Now federal regulators are pressuring data brokers to operate more transparently. In a report earlier this year, the Federal Trade Commission recommended that the industry set up a public Web portal that would display the names and contact information of data brokers, as well as describe consumers’ data access rights and other choices.

Julie Brill, a member of the Federal Trade Commission, said consumers should have access to all the details that data brokers collect on them, as well as any analyses that the companies sell about their behavior.

“I include in that not just the raw data, but also how that information has been analyzed to place the consumer into certain categories for marketing or other purposes,” she said. “I believe that giving consumers this kind of granularity will greatly increase consumer trust in the information flow process and will lead to more accurate marketing.”

At the moment, however, information brokers have wildly different policies.

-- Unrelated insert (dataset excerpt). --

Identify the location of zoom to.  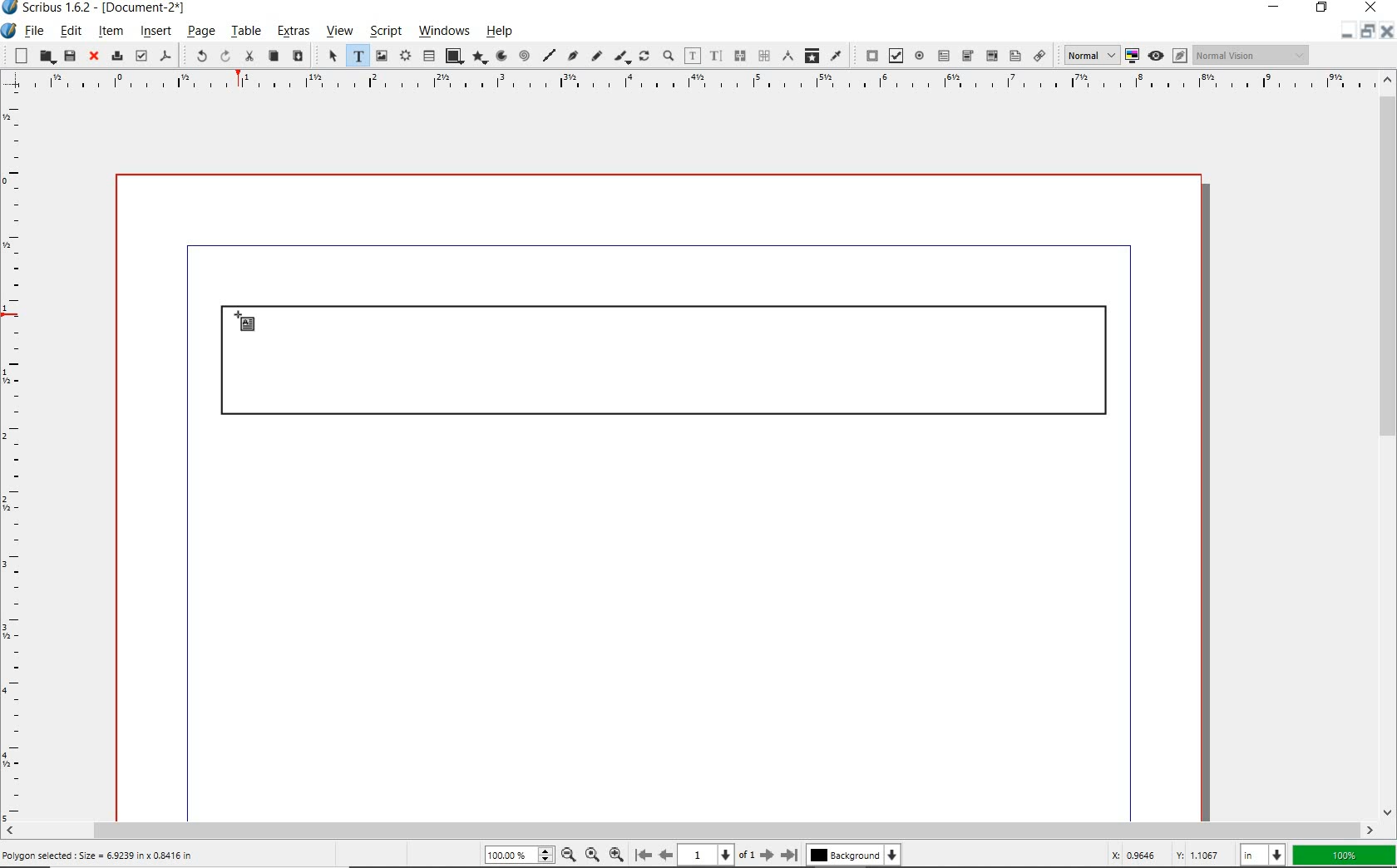
(594, 854).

Acxiom lets people opt out of its marketing databases, while Epsilon, another marketing services firm, allows people to opt out of having their data rented to third parties. Epsilon says it will also furnish individuals, upon request, with general information about their past retail transactions — including the categories and years of purchase. But it does not include exact product or retailer names.

Commissioner Brill of the F.T.C. said she could not comment on specific companies. But she said the reluctance of the data broker industry to show consumers their own records reminded her of an earlier era, when consumer reporting agencies — companies that track and sell information about people’s credit histories — protested that it would be too expensive and time-consuming for them to show individuals the same reports that creditors could see. In 1996, Congress updated the Fair Credit Reporting Act of 1970, giving people greater access to the files that those agencies held about them. Today, consumers can easily gain access to their credit reports online.

“What the credit reporting industry did was change their point of view from client-oriented to consumer-oriented, and develop the tools and technology to allow consumers to see what’s in their reports and ensure it is accurate,” Ms. Brill said. “The data broker industry could do the exact same thing.”